Here is my code inside a BinarySearchTree class. I don't know if it is because of the behaviour of forEach, or because somewhere in my code is wrong.
class BinarySearchTree {
constructor() {
this.root = null;
}
insert(val) {
let newNode = new Node(val)
if (!this.root) {
this.root = newNode;
return this;
} else {
let level = this.root
// if (val < level.value && level.left){
// level = level.left
while (true) {
if (val < level.value) {
if (level.left) {
level = level.left
} else if (!level.left) {
level.left = newNode;
return this
}
}
else if (val > level.value) {
if (level.right) {
level = level.right
} else if (!level.right) {
level.right = newNode;
return this
}
}
}
}
}
BFS() {
let data = [];
let queue = [];
if (!this.root) {
return false
} else if (this.root) {
queue.push(this.root)
while (queue.length) {
queue.forEach(function (element) {
if (element.left) {
queue.push(element.left)
}
if (element.right) {
queue.push(element.right)
}
queue.shift()
data.push(element)
})
}
return data
}
}
}
class Node {
constructor(value) {
this.value = value;
this.left = null;
this.right = null;
}
}
Here is the input
tree.insert(50)
tree.insert(70)
tree.insert(43)
tree.insert(45)
tree.insert(18)
tree.insert(52)
tree.insert(59)
console.log(tree.BFS())
Here is the output
[
Node {
value: 50,
left: Node { value: 43, left: [Node], right: [Node] },
right: Node { value: 70, left: [Node], right: null }
},
Node {
value: 43,
left: Node { value: 18, left: null, right: null },
right: Node { value: 45, left: null, right: null }
},
Node { value: 18, left: null, right: null },
Node { value: 18, left: null, right: null },
Node { value: 45, left: null, right: null }
]
As you can see, there are duplications and also some nodes of the tree aren't showed at all. Thank everyone in advance!

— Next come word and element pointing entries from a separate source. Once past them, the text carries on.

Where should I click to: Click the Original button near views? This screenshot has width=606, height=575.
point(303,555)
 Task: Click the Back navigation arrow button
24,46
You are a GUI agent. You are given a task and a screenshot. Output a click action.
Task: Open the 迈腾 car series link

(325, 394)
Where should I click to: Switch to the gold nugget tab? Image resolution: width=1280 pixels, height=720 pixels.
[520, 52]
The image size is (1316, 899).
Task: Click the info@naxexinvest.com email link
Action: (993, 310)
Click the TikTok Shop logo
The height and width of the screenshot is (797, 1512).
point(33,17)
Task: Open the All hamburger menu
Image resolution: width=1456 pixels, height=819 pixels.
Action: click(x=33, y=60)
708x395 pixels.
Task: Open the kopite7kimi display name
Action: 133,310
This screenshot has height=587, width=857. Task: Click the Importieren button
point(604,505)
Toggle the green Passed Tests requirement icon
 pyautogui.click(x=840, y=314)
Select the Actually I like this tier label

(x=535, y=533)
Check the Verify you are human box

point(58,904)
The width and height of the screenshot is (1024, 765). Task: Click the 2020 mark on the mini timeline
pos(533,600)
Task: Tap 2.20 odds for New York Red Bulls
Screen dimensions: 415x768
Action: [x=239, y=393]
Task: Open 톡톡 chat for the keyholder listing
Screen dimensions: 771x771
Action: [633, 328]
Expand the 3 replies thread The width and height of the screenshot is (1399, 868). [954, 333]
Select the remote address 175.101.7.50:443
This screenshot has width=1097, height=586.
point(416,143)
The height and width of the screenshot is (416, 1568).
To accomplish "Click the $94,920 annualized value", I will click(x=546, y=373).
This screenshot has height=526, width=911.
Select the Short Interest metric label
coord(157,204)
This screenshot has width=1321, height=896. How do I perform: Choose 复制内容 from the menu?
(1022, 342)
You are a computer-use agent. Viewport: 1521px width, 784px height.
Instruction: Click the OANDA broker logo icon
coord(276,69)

CodePudding user response:
If you call forEach
, you should not modify the underlying array. All kinds of hard-to-understand behavior will result.
CodePudding user response:
As mentioned by @JDB, you should not modify the underlying array in forEach
.
Although you don't need to use forEach
for BFS
in this case as you are only traversing the tree. You can process one element at a time from the front of the queue until the queue is empty.
class Node {
constructor(value) {
this.value = value;
this.left = null;
this.right = null;
}
}
class BinarySearchTree {
constructor() {
this.root = null;
}
insert(val) {
let newNode = new Node(val)
if (!this.root) {
this.root = newNode;
return this;
} else {
let level = this.root
// if (val < level.value && level.left){
// level = level.left
while (true) {
if (val < level.value) {
if (level.left) {
level = level.left
} else if (!level.left) {
level.left = newNode;
return this
}
} else if (val > level.value) {
if (level.right) {
level = level.right
} else if (!level.right) {
level.right = newNode;
return this
}
}
}
}
}
BFS() {
let data = [];
let queue = [];
if (!this.root) {
return false
} else if (this.root) {
queue.push(this.root)
while (queue.length) {
const element = queue[0]
data.push(element)
if (element.left) {
queue.push(element.left)
}
if (element.right) {
queue.push(element.right)
}
queue.shift()
}
return data
}
}
}
const tree = new BinarySearchTree();
tree.insert(50)
tree.insert(70)
tree.insert(43)
tree.insert(45)
tree.insert(18)
tree.insert(52)
tree.insert(59)
const result = tree.BFS()
for (r of result) console.log(r)